The Leaders After God’s Own Spirit Initiating A New State, The LAGOSIANS, have strongly condemned the National Assembly’s use of voice voting on the proclamation of a State of Emergency in Rivers State.
The group’s spokesperson, Mr Yinka Sotade, described the move as “a dangerous affront to democratic accountability and a brazen validation of executive overreach”.
According to Sotade, “the continued use of voice votes on critical national matters exposes the fraudulence of Nigeria’s democratic pretensions under the 1999 Constitution—a military decree masquerading as a people’s charter. Voice voting is not a democratic error—it is a design feature of a system built to evade accountability.”
The LAGOSIANS assert that the real threat to Nigeria’s democracy lies in its foundational structure. As long as the country operates under Decree 24 of 1999, true democratic governance, representation, and equity remain impossible.
The group called for the urgent resurrection and modernisation of the 1963 Republican Constitution, which is rooted in the federalist consensus of Nigeria’s founding nationalities.

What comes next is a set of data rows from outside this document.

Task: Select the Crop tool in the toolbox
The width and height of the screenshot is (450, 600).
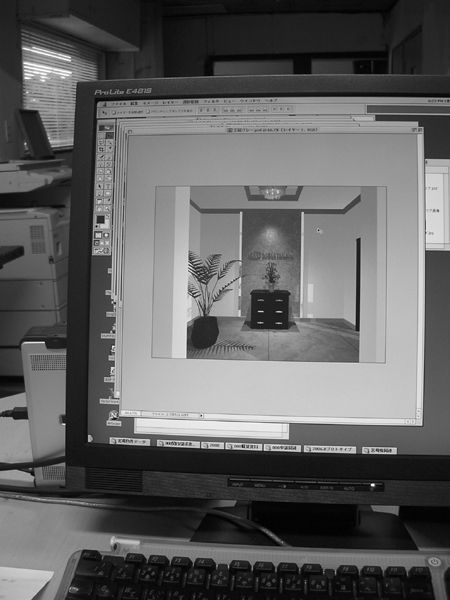Action: click(101, 149)
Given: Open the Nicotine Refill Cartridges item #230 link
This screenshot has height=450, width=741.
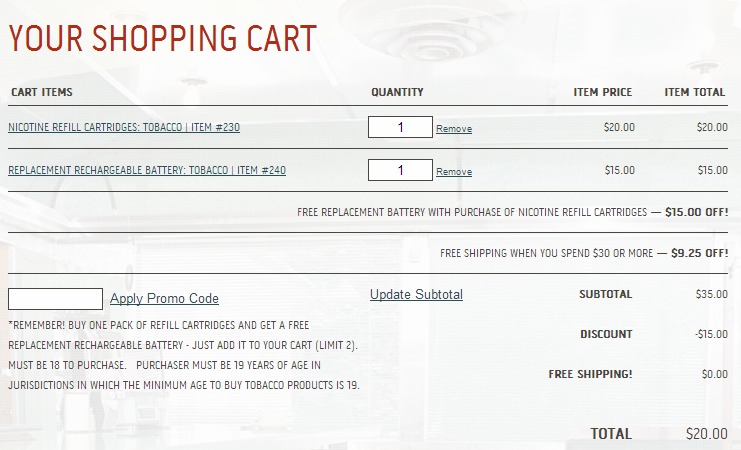Looking at the screenshot, I should point(124,127).
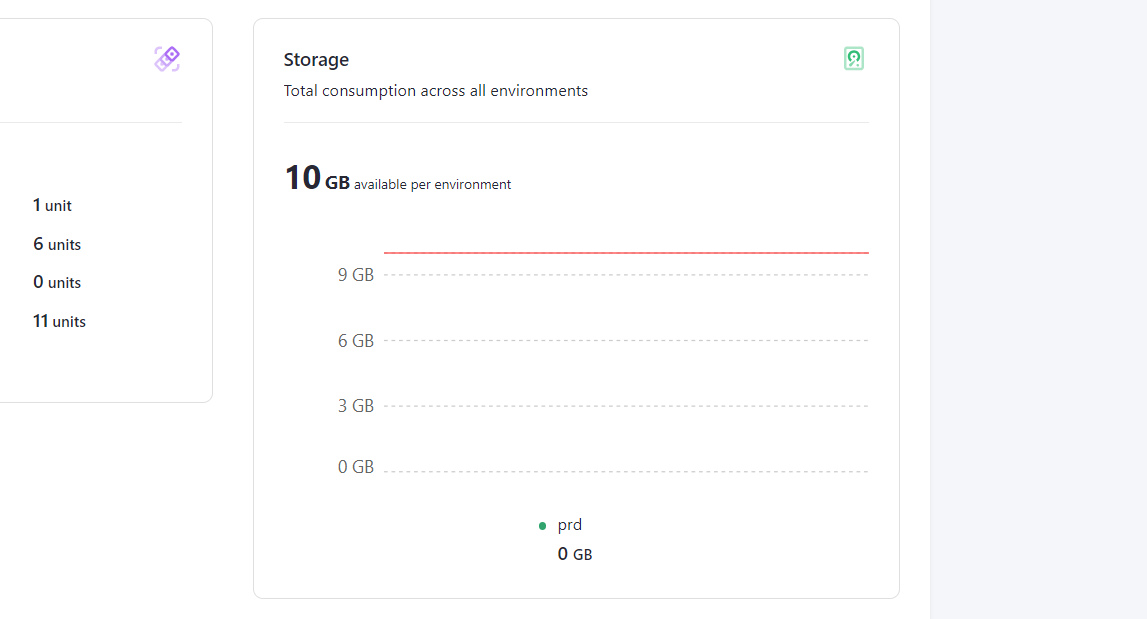Click the 9 GB axis label
The width and height of the screenshot is (1147, 619).
pos(356,275)
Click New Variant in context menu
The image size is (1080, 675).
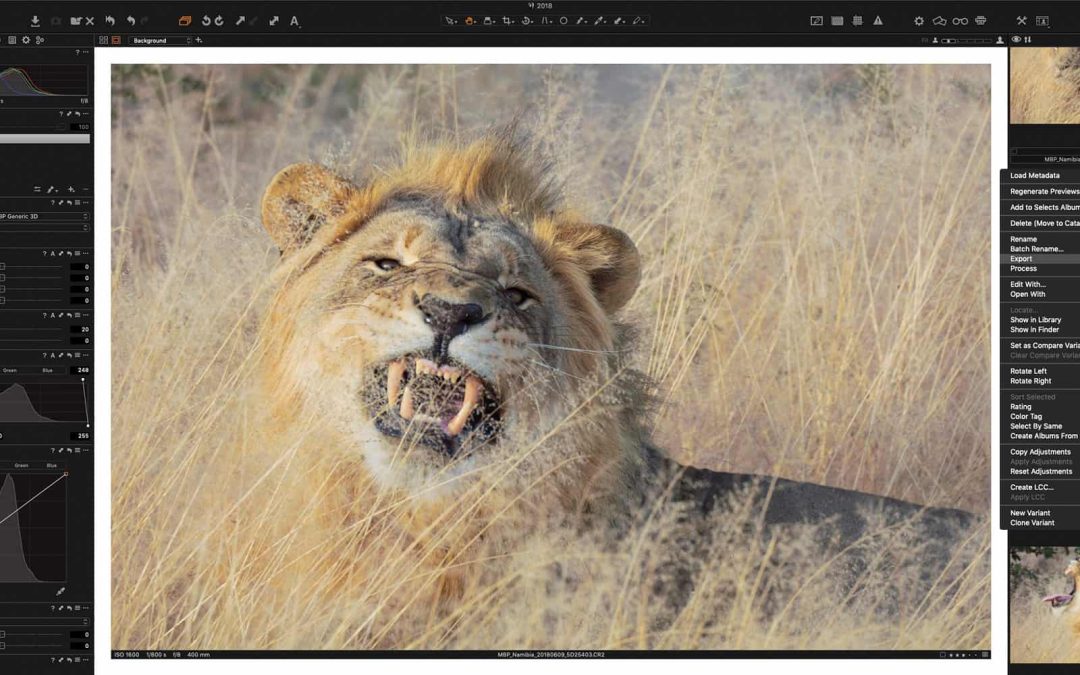(1032, 513)
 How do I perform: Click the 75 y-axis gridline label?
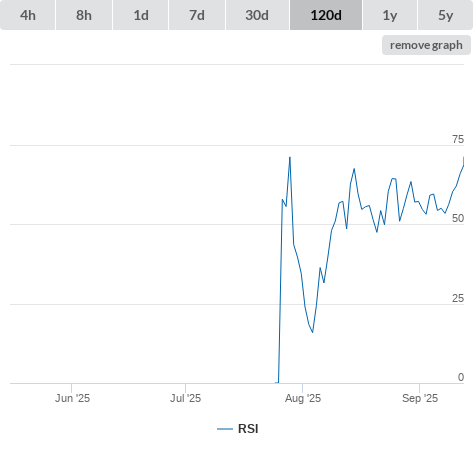458,139
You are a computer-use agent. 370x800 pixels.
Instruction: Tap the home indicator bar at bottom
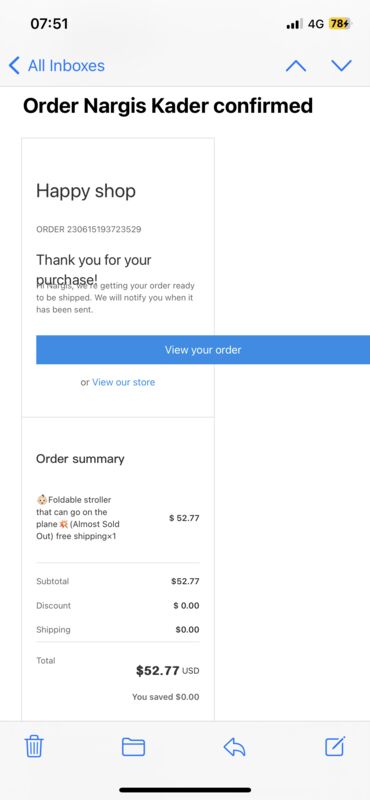point(185,790)
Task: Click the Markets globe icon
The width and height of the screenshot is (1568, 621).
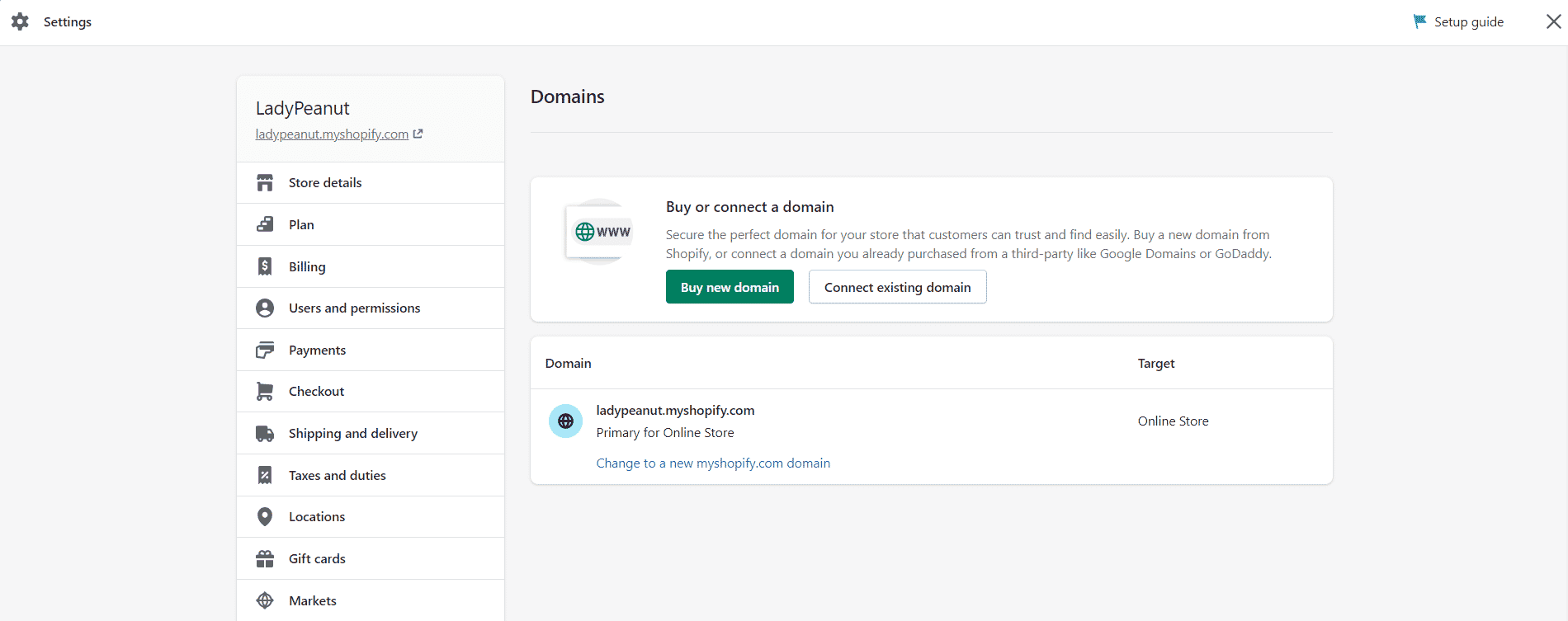Action: (x=265, y=601)
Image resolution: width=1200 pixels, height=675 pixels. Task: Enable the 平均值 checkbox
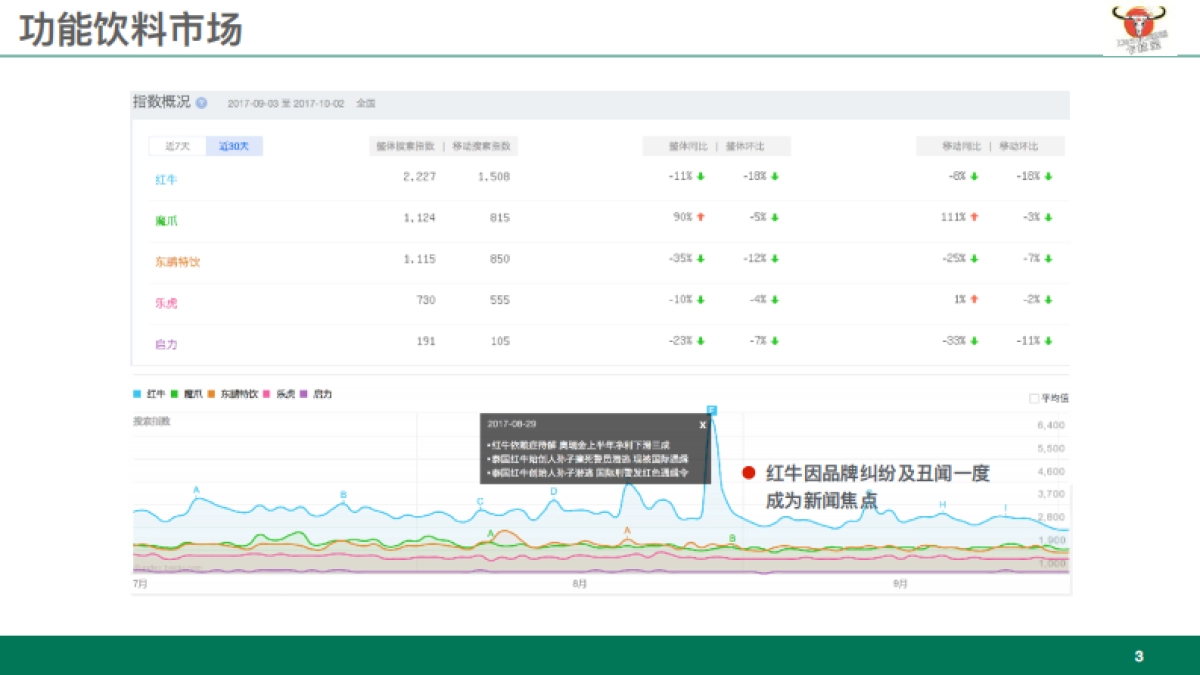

Sotade stressed, “We must return to a constitutional order that recognises Nigeria’s ethnic nationalities as co-equal stakeholders—not subjects of a central command. Only then can we build a nation that is just, stable, and prosperous”.
The LAGOSIANS also highlighted the contradictory applications of State of Emergency laws in Nigeria’s history, citing instances from Balewa to Obasanjo, Jonathan to Tinubu. The group emphasized that voice votes and emergency decrees are symptoms of a deeper issue—the unitary structure falsely branded as federalism.
The LAGOSIANS insist that Nigeria needs a fundamental transformation, rather than cosmetic reforms or constitutional patchwork. As Sotade put it, “The time has come to reclaim Nigeria for ‘We the People.”